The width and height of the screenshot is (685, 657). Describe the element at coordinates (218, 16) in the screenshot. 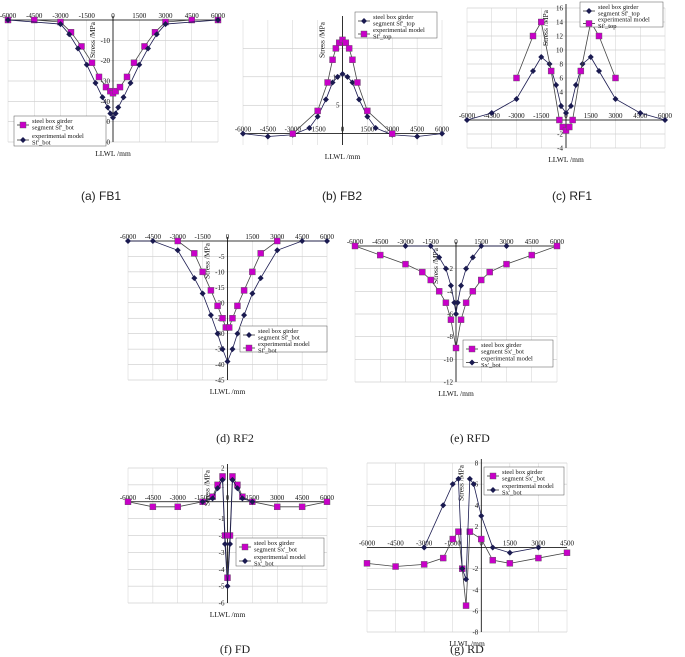

I see `x-tick-label: 6000` at that location.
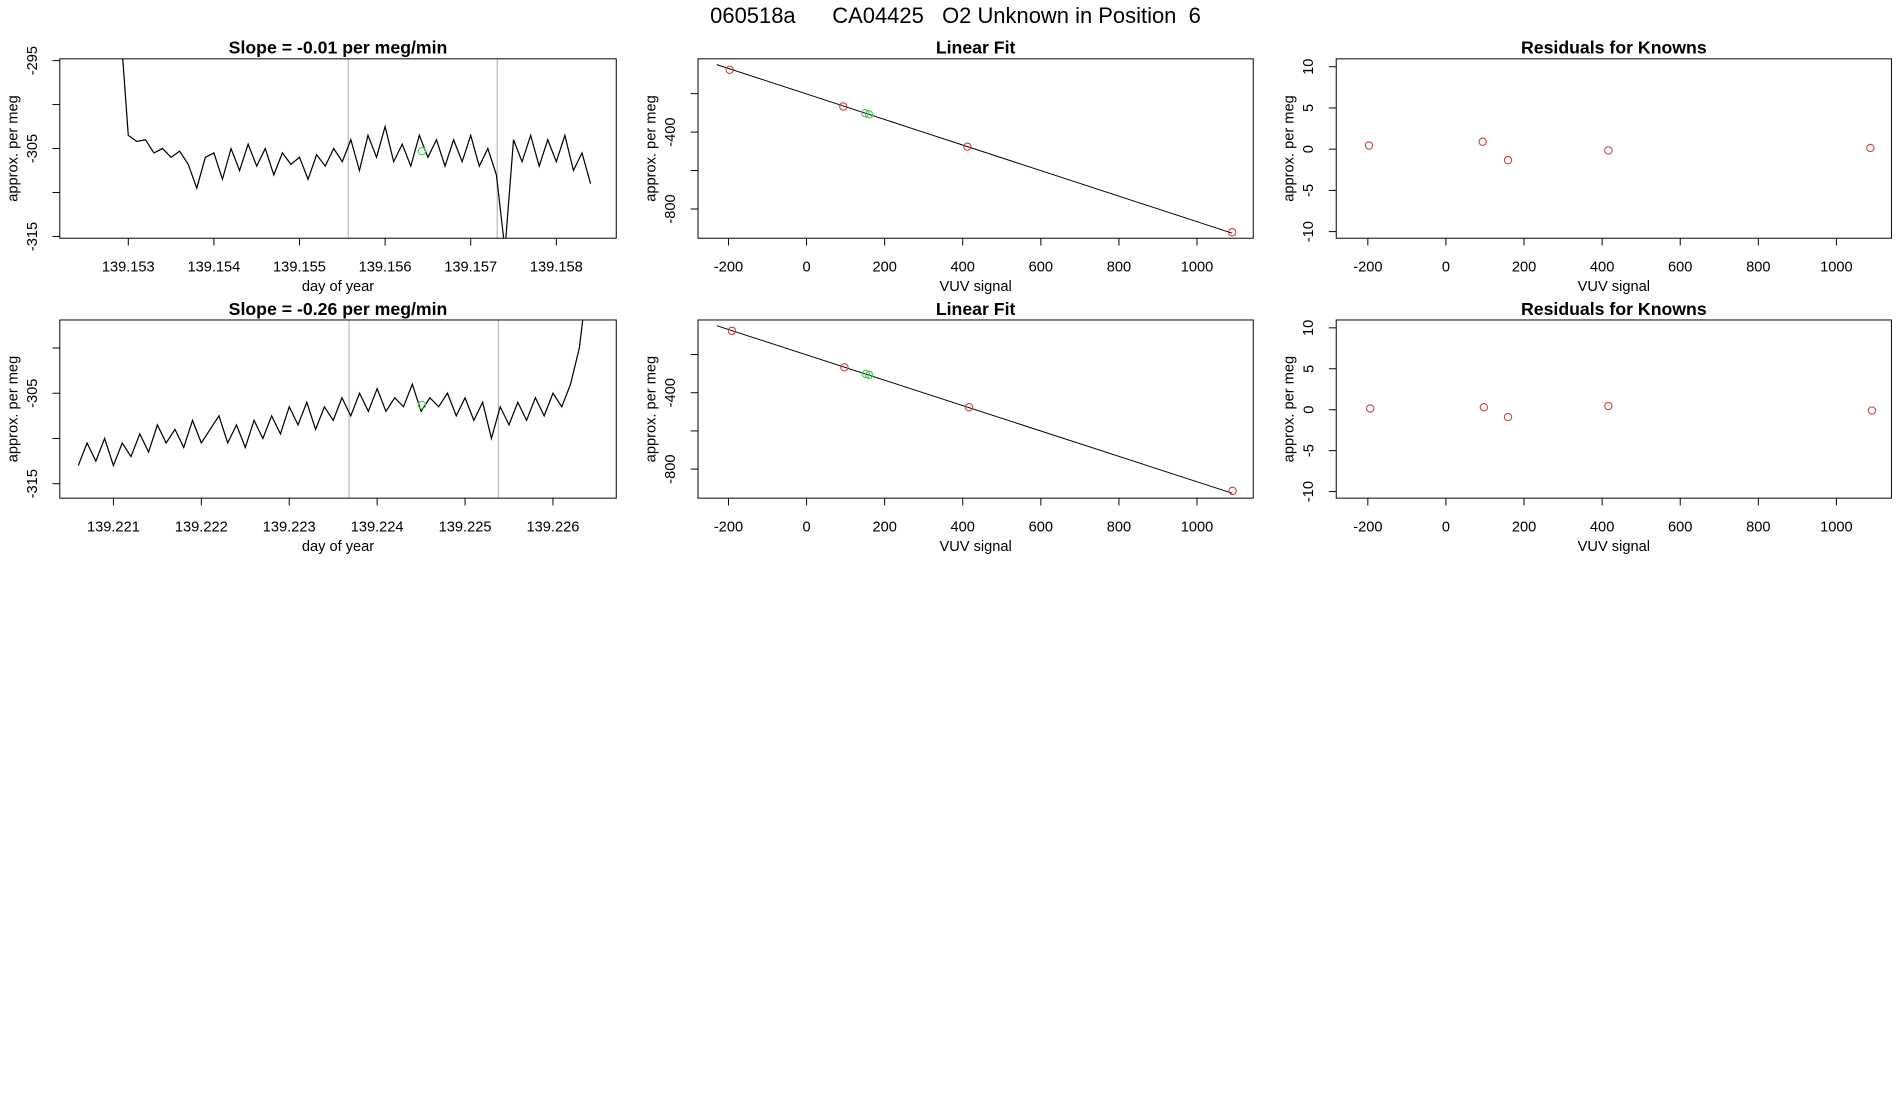  Describe the element at coordinates (290, 527) in the screenshot. I see `x-tick-label: 139.223` at that location.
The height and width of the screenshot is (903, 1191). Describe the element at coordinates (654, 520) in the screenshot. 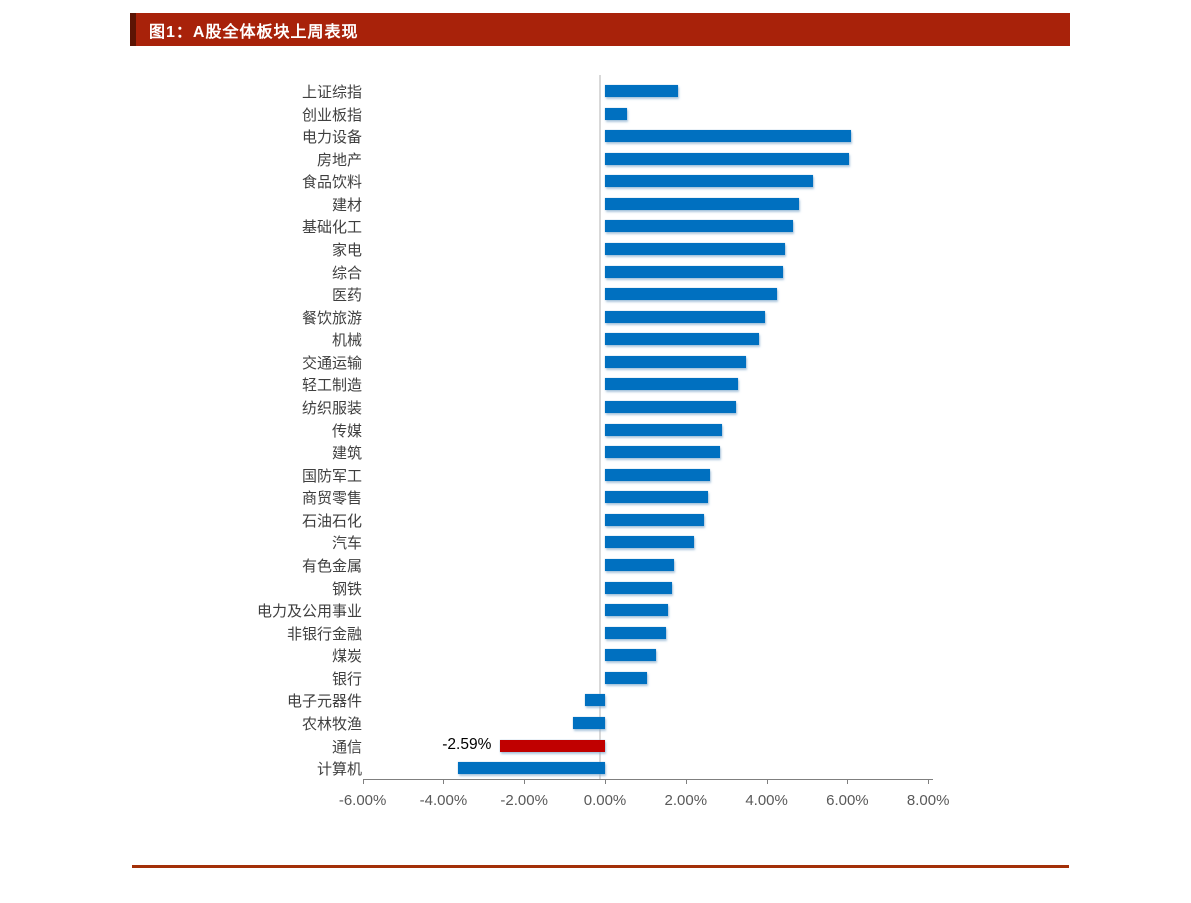

I see `bar-石油石化` at that location.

**Task details:** Render the listing above as a Markdown table with two columns, Row and Line. Give each nonblank line its own numbered row, skip the blank lines, and leave the pictures out.

**Solution below:**
| Row | Line |
|---|---|
| 1 | The width and height of the screenshot is (685, 657). Describe the element at coordinates (218, 16) in the screenshot.  |
| 2 | I see `x-tick-label: 6000` at that location. |
| 3 |   Describe the element at coordinates (290, 527) in the screenshot. I see `x-tick-label: 139.223` at that location. |
| 4 | The height and width of the screenshot is (903, 1191). Describe the element at coordinates (654, 520) in the screenshot.  |
| 5 | I see `bar-石油石化` at that location. |